#### Your instructions:
Could you set down the full listing, unchanged?

● ● ● ● ● ● ●

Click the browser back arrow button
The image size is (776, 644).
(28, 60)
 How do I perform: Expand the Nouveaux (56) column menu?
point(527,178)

● ● ● ● ● ● ●

#### Response below:
Click the browser back arrow button
The image size is (776, 644).
(28, 60)
 How do I perform: Expand the Nouveaux (56) column menu?
point(527,178)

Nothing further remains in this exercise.